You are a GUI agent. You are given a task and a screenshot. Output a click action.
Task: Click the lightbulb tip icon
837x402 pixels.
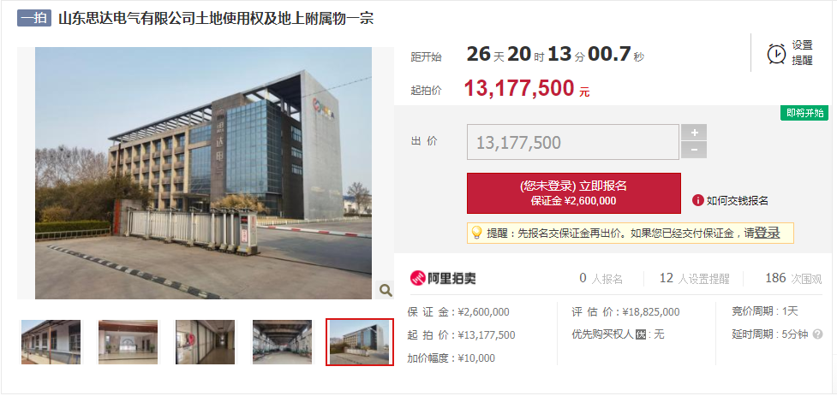[476, 233]
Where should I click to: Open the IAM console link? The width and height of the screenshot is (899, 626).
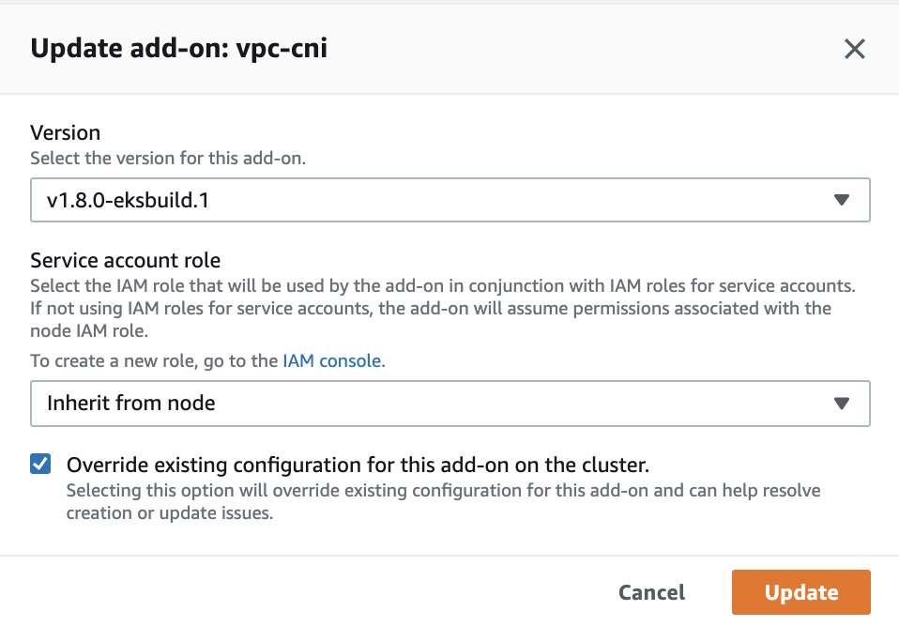[331, 360]
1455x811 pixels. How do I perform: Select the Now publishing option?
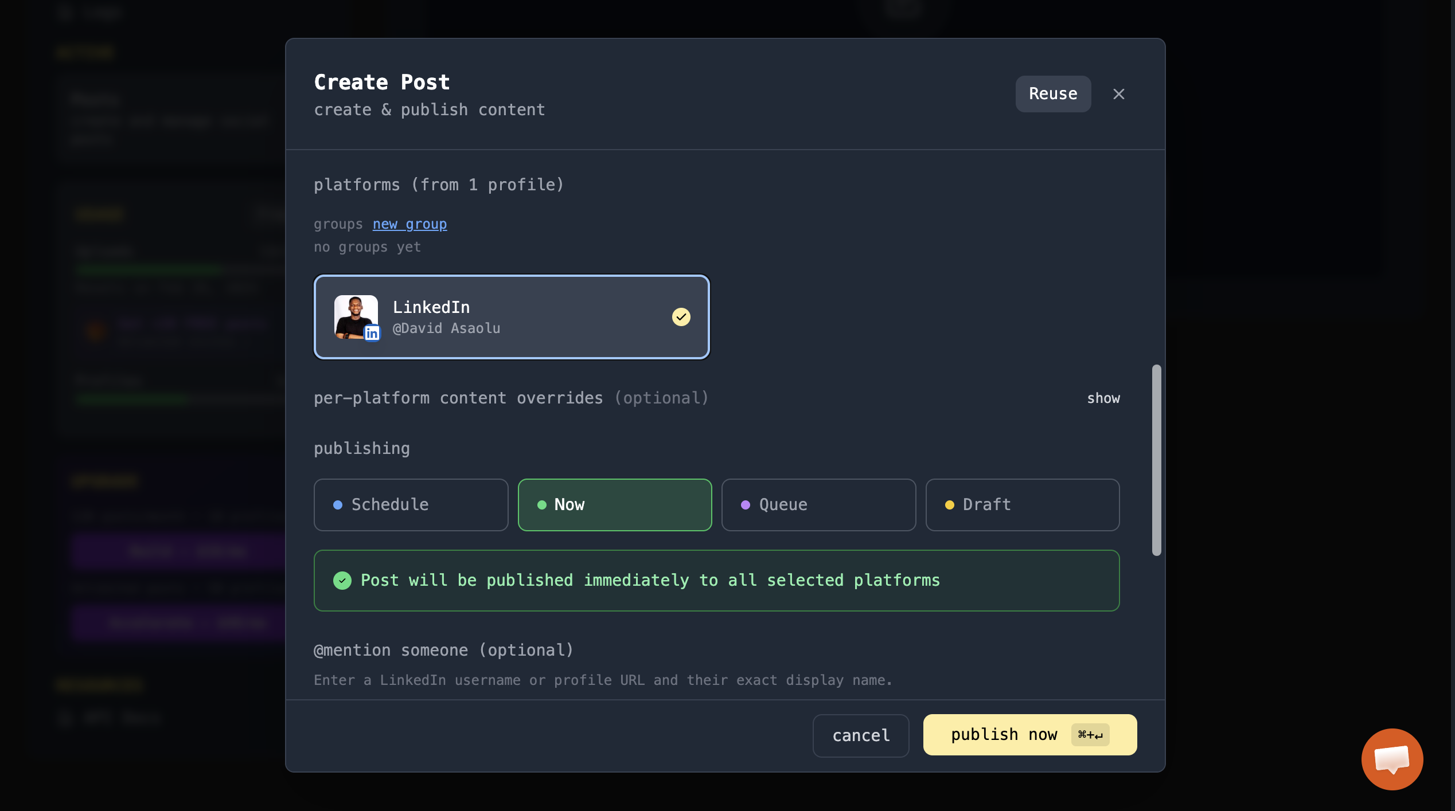click(614, 505)
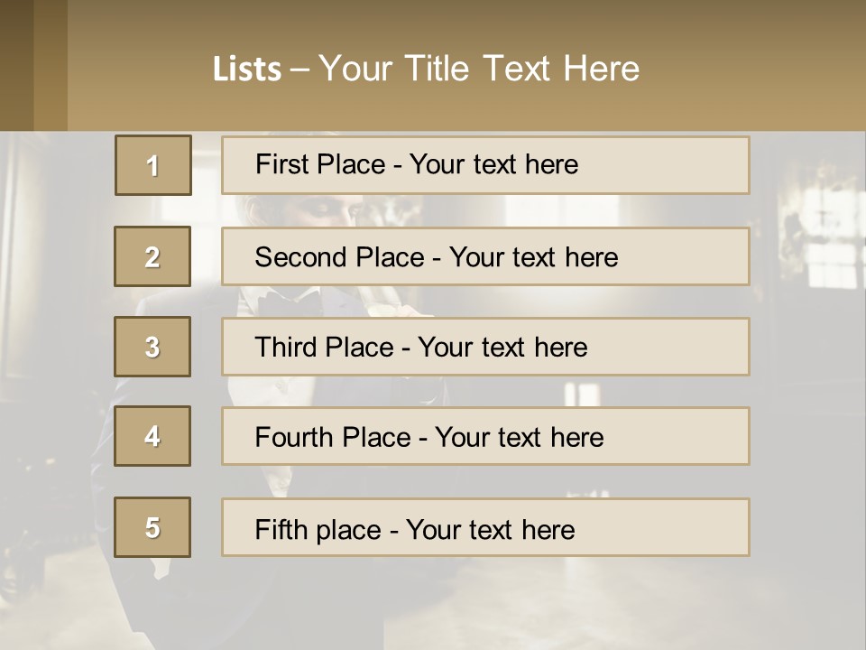Click the Fourth Place text bar
The width and height of the screenshot is (866, 650).
pyautogui.click(x=485, y=436)
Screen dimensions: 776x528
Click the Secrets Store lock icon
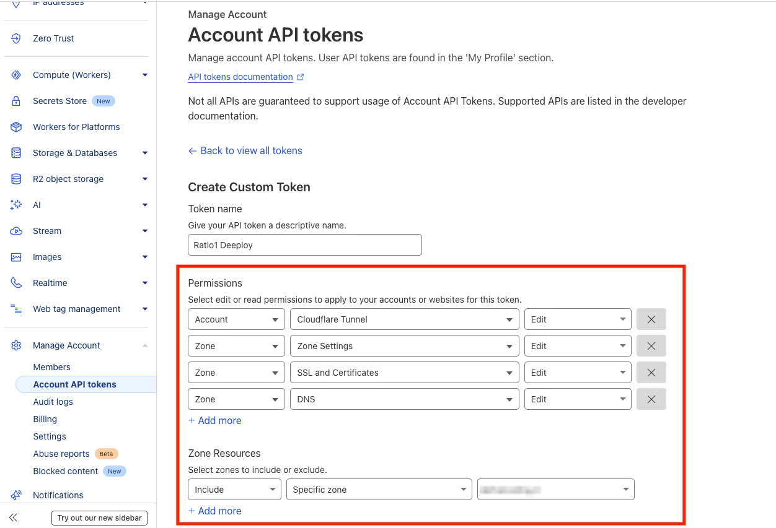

GIVEN EXERCISE >> Which lines of the items above contain the string "icon"? Copy out each of those lines, treating uppercase and lowercase as different.

COMPLETED EXERCISE >>
Task: Click the lightbulb tip icon
Click the Secrets Store lock icon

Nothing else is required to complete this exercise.